I hate to say it, but... Well, I *don't* hate to say it. Because I've
said it dozens, maybe hundreds, of times. Computing PVE is completely
misleading. It essentially says, "Here is the first most important
predictor,
and the second, and..." And you can't do that. The classic work on
relative importance is Kruskal. I have cited some of his pubs on this
multiple times in SAS-L, so you can search the archives to get the
references.
He has talked about trying to get around this in multiple linear
regression, and even in ideal circumstances you have a very messy
problem
requiring an exponential number of regression fits and computations from
the
fits.
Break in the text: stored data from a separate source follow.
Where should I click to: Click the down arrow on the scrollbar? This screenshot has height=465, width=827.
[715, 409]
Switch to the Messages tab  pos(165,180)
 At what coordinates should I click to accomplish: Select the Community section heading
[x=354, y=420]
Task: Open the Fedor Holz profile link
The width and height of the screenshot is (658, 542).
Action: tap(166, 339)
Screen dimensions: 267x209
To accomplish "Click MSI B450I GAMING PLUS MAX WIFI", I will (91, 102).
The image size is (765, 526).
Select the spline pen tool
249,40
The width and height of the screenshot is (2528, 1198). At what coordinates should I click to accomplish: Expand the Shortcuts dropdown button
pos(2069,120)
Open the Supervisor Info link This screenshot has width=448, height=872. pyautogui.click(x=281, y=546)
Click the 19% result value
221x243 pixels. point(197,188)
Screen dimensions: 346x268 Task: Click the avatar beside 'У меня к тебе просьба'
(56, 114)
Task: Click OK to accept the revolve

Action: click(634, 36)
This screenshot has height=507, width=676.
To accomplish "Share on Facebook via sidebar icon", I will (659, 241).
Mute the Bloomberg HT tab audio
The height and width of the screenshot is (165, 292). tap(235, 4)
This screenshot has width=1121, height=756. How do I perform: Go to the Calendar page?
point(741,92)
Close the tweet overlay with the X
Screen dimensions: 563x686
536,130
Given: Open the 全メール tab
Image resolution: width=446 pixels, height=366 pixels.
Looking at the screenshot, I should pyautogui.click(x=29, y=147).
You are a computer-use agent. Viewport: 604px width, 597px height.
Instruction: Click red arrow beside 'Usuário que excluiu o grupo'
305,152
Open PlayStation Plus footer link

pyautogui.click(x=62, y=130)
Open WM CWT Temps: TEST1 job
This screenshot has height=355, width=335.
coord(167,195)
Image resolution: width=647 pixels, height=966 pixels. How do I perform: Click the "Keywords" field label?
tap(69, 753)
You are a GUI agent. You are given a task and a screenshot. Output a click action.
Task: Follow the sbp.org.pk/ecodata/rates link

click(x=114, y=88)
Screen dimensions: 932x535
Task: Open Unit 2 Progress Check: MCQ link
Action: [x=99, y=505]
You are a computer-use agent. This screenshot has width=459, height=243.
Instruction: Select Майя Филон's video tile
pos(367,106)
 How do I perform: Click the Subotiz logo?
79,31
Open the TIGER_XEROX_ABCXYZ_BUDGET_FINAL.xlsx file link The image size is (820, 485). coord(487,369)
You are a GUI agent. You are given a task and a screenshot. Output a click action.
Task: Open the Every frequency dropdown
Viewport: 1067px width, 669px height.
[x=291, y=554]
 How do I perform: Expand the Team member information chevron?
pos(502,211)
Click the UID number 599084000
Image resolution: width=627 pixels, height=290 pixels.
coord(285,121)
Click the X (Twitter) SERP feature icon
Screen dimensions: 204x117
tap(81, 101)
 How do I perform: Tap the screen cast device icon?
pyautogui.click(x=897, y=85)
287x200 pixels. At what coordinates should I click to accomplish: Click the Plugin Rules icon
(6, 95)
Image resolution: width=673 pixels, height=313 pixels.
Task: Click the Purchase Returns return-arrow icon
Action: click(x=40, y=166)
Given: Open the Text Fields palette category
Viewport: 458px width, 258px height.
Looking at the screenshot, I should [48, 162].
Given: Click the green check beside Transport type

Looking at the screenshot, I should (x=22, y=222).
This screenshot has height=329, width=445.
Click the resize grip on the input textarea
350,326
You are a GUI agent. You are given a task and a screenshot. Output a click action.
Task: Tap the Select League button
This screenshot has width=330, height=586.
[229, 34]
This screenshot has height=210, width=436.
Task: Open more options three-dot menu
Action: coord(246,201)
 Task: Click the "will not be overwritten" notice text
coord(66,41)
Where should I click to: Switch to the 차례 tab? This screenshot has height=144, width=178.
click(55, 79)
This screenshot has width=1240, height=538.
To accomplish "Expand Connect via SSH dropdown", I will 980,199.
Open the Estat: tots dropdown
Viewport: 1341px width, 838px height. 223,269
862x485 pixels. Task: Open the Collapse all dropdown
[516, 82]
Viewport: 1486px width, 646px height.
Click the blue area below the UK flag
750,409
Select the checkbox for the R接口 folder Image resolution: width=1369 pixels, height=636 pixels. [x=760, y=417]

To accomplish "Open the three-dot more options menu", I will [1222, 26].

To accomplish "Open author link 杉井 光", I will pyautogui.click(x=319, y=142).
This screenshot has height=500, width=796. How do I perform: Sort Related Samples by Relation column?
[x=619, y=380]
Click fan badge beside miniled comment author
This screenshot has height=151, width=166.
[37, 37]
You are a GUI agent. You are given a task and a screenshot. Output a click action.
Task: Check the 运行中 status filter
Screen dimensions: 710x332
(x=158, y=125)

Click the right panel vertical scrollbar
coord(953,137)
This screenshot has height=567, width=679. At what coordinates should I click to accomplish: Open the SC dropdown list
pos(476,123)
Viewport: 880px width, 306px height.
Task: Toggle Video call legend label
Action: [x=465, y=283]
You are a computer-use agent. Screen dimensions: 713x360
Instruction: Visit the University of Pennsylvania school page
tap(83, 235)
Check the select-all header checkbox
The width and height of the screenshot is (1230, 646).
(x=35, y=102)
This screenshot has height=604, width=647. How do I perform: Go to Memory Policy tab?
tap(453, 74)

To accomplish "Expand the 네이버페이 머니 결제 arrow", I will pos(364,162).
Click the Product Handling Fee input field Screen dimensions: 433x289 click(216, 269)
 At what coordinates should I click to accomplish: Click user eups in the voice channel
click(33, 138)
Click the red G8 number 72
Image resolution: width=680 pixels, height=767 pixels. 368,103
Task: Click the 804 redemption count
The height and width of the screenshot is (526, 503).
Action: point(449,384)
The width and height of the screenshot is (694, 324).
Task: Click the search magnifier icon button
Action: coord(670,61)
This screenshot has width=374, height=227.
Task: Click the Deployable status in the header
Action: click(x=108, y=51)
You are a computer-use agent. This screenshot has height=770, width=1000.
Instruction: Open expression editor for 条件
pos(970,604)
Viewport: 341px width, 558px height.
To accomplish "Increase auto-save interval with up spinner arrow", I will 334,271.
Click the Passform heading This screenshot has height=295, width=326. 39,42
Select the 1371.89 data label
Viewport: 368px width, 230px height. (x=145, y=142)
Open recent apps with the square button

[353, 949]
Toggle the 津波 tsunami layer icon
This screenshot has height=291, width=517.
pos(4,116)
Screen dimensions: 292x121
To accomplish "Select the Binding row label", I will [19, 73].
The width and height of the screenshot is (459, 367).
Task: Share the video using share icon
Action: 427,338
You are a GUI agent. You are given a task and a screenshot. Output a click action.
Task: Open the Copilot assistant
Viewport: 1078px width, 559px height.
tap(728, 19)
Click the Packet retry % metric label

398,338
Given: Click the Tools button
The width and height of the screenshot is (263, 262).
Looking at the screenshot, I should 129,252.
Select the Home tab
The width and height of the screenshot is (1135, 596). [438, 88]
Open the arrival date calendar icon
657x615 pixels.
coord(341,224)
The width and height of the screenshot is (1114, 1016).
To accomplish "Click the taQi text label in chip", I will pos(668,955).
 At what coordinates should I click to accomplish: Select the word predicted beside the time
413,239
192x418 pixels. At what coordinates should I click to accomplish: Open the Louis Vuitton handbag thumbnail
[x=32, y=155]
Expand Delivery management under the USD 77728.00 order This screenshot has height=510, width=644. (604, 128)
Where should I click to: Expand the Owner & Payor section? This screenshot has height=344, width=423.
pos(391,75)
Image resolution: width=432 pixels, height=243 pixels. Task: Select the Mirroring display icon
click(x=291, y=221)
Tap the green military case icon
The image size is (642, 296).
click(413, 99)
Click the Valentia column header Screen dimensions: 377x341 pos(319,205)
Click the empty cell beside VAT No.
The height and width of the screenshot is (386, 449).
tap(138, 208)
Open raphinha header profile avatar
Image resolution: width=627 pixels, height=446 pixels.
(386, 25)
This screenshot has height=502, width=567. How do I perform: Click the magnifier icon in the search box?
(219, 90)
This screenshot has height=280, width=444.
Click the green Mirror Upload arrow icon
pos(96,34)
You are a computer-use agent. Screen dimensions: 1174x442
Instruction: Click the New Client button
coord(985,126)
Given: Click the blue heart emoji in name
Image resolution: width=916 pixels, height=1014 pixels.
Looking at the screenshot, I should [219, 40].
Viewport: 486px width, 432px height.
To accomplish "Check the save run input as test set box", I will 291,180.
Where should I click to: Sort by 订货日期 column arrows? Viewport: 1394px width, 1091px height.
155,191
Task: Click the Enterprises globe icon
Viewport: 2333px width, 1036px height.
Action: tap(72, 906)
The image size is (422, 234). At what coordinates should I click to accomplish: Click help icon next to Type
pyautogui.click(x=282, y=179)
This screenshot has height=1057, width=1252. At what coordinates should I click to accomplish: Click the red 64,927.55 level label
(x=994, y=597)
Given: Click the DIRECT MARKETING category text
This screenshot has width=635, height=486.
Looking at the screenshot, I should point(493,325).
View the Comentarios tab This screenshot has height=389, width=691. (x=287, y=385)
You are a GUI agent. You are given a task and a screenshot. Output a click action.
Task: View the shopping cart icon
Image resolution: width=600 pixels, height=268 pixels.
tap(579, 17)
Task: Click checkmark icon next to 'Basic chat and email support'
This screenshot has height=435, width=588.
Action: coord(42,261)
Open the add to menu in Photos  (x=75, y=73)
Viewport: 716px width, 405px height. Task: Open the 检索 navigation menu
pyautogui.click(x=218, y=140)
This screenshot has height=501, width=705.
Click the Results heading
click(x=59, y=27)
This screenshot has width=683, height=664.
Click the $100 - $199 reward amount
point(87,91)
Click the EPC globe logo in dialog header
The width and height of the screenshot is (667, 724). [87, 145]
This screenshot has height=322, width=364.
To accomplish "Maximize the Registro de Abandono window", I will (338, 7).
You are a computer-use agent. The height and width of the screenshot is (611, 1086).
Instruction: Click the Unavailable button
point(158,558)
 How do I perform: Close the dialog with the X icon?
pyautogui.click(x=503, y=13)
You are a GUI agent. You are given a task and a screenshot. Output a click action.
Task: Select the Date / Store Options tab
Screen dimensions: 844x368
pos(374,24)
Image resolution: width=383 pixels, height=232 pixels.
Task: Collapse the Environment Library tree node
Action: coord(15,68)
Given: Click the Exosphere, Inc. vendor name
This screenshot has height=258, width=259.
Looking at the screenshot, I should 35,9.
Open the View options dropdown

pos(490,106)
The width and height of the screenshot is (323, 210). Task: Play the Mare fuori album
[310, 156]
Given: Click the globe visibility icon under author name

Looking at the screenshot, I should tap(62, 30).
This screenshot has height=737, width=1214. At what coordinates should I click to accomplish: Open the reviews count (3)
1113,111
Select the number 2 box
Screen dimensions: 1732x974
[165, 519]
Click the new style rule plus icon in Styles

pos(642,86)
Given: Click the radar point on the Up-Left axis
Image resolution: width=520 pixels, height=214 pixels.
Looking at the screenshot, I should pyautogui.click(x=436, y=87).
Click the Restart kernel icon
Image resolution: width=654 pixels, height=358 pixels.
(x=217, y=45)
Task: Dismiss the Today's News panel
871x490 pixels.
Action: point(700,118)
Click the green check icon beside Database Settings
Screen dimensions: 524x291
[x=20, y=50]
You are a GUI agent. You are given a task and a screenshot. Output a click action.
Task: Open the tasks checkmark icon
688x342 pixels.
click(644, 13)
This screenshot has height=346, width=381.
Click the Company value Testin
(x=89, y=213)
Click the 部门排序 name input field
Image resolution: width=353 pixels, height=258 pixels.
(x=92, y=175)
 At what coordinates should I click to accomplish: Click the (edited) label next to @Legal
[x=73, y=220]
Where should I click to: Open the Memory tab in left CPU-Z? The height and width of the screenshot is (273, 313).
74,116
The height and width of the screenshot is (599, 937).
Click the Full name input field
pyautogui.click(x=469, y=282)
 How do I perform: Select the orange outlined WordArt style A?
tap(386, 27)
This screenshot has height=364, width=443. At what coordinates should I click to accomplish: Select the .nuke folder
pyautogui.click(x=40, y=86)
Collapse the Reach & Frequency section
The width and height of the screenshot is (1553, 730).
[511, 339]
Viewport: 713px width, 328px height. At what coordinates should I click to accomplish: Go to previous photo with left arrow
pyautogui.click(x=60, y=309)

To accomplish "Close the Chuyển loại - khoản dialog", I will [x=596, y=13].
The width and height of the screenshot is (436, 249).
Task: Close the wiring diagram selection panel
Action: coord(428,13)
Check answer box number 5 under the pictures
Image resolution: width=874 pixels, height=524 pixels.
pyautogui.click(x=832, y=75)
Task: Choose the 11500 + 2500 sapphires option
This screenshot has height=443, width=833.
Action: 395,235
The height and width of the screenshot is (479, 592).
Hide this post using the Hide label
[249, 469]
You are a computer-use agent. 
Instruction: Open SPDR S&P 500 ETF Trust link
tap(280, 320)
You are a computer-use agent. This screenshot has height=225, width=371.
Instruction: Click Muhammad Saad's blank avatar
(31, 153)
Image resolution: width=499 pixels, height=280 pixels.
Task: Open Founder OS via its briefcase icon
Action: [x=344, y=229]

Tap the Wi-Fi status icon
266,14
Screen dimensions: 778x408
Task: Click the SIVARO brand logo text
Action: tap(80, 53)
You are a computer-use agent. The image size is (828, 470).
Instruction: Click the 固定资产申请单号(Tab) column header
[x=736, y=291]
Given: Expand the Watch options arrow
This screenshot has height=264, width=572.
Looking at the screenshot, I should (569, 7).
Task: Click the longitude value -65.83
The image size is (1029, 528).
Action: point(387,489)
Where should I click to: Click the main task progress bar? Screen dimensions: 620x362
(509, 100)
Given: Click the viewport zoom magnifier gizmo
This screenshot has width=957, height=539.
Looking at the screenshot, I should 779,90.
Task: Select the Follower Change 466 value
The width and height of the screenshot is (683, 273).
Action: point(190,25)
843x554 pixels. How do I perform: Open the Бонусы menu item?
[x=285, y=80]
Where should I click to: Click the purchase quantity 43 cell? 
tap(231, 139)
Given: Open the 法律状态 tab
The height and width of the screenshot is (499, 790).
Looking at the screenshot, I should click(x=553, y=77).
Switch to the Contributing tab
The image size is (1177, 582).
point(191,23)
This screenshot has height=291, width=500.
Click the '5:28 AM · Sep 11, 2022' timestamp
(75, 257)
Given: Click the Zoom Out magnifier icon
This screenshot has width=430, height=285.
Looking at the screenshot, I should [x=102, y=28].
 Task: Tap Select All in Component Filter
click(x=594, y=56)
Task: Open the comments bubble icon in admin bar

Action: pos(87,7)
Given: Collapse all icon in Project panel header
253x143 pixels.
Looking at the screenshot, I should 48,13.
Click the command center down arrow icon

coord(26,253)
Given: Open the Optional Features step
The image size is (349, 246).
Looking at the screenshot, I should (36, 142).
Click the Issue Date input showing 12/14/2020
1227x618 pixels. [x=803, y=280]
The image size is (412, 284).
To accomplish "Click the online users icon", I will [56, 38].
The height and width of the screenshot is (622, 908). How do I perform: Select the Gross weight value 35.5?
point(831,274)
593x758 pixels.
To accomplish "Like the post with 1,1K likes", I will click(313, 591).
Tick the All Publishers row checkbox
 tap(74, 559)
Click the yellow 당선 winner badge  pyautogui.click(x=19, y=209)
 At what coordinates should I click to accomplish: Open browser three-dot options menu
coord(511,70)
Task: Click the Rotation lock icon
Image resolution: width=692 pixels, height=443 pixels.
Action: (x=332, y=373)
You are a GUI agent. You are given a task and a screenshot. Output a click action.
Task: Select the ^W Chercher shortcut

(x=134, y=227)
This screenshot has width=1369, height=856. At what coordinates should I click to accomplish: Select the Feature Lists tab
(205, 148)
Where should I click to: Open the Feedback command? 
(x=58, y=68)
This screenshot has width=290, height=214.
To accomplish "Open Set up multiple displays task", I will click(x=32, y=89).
In *normal* circumstances, you can't do it at all, because even a
method like Kruskal's assumes that you have no measurement error (or
measurement
error scaled so carefully across all variables that it cancels out and
can therefore be ignored). This never happens. Even if you don't have
any measurement error among any of your predictor variables, you still
run into problems with multicollinearity, suppressor variables, etc.
Multicollinear data can give you meaningless numbers when you look at
PVE, since how do you separate out the contribution of X1, X2, and X3
when all
three of them tell you the same thing?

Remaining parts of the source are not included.